Et si tout se jouait dès les premiers mois de vie ? À Nouméa, une équipe du CHT œuvre chaque jour pour que chaque enfant ait les mêmes chances de grandir, malgré les différences ou les fragilités du départ.
Dépister tôt pour ne pas subir plus tard
Face aux troubles du développement, l’inaction n’est pas une option. Depuis plus de quinze ans, le Dispositif d’Action Médico-Sociale Précoce (DAMSP) du CHT de Nouvelle-Calédonie agit là où tout commence : dans les premières années de vie.
Chaque année, près de 800 enfants bénéficient d’un suivi attentif, dont une soixantaine de nouveaux cas. Le principe est simple et efficace : agir tôt pour réparer vite.
Médecins, psychomotriciens, orthophonistes, ergothérapeutes, éducateurs spécialisés, psychologues… cette équipe pluridisciplinaire incarne une conviction forte : le handicap n’est pas une fatalité, à condition de le détecter à temps.
Les suivis débutent souvent dès les premiers mois, notamment pour les bébés prématurés ou ceux qui ont souffert à la naissance. L’objectif est clair : prévenir plutôt que guérir, et permettre à l’enfant d’atteindre une autonomie réelle avant six ans.
Je ne vois jamais un enfant seul, explique Hélène Dehesdin, psychomotricienne. Chaque bilan est un moment de partage avec les parents, pour leur apprendre à observer et à stimuler leur enfant.
Son approche repose sur le jeu, la patience et la transmission : quelques cubes, une poupée, une tasse suffisent pour déclencher des progrès. Car l’enfant apprend en jouant, et le parent apprend en regardant.
Réconcilier le corps, les émotions et la famille
La psychomotricité, au cœur du DAMSP, vise à réconcilier le corps et l’esprit. Quand un enfant polyhandicapé parvient à s’asseoir seul ou à flotter dans l’eau lors d’une séance de balnéothérapie, c’est tout son rapport au monde qui change.
Mais le moteur du progrès reste la famille. Les parents, souvent déboussolés, trouvent au DAMSP un espace d’écoute et d’apprentissage. Les professionnels les guident, les rassurent, mais aussi leur rappellent une vérité essentielle : l’enfant a besoin de cadre autant que d’amour.
La frustration, expliquent-ils, n’est pas une punition, mais un repère éducatif : elle structure, protège et permet à l’enfant de se sentir en sécurité.
Ensemble, les familles et les soignants tissent une alliance fondée sur la responsabilité partagée : chaque geste compte, chaque progrès se célèbre.
Une philosophie qui s’oppose frontalement au relativisme ambiant et à l’idéologie du « tout se vaut ».
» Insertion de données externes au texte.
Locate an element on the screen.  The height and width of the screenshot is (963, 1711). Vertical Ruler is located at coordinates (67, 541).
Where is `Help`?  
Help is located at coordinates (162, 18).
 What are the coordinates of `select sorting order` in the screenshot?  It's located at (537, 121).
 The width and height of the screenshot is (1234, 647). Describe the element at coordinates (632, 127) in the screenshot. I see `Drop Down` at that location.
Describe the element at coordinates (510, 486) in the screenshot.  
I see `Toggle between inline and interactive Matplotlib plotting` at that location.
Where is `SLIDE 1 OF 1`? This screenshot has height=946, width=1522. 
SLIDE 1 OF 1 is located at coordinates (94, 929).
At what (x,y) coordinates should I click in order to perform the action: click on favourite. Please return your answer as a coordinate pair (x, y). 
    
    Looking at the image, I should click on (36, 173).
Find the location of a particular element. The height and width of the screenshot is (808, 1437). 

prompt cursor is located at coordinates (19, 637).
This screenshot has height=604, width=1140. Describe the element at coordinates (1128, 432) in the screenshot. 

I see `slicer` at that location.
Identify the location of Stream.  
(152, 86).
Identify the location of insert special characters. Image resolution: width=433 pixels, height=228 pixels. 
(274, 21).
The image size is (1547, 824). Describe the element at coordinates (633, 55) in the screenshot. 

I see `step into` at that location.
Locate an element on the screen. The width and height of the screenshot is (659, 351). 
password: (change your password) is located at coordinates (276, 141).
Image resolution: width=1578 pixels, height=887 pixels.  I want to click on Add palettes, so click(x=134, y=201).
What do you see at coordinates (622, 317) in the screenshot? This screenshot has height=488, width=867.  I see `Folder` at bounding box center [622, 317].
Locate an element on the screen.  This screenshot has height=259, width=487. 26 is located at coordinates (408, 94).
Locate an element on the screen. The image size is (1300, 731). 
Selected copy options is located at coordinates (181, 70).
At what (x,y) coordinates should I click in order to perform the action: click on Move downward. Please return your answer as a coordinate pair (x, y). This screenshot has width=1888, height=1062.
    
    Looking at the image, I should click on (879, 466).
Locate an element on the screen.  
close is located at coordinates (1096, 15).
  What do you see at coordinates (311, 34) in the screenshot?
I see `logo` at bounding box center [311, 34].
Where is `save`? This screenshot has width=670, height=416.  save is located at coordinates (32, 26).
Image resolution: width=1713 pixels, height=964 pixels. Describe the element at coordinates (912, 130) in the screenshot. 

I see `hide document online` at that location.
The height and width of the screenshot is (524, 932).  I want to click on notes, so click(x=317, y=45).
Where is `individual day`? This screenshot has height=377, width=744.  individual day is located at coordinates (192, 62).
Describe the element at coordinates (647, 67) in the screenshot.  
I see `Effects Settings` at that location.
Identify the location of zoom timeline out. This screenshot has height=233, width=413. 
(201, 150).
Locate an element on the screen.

Une équipe engagée face aux nouveaux défis : les écrans, ennemis invisibles
Depuis quelques années, un nouveau fléau inquiète les professionnels : le syndrome d’exposition précoce et prolongée aux écrans (EPPE).
En Nouvelle-Calédonie comme ailleurs, les enfants surexposés aux tablettes, téléphones et télévisions développent des retards de langage, des troubles de la concentration ou des difficultés d’interaction sociale.
Les conséquences sont graves : certains finissent par être reconnus en situation de handicap.
Pourtant, ce handicap-là est évitable. Les règles de prévention sont claires et devraient relever du bon sens :
Aucun écran avant trois ans ;
Temps limité et accompagné d’un adulte après trois ans ;
Parler, jouer, lire chaque jour avec son enfant.
Ces gestes simples sont les vraies clés du développement. Ils rappellent qu’un écran ne remplacera jamais un regard, une voix, une présence.
Le DAMSP agit donc aussi sur le terrain de la prévention, en alertant les parents sur ces dangers modernes.
Car défendre l’enfance, c’est aussi résister à la facilité technologique et affirmer que l’éducation commence à la maison, bien avant l’école.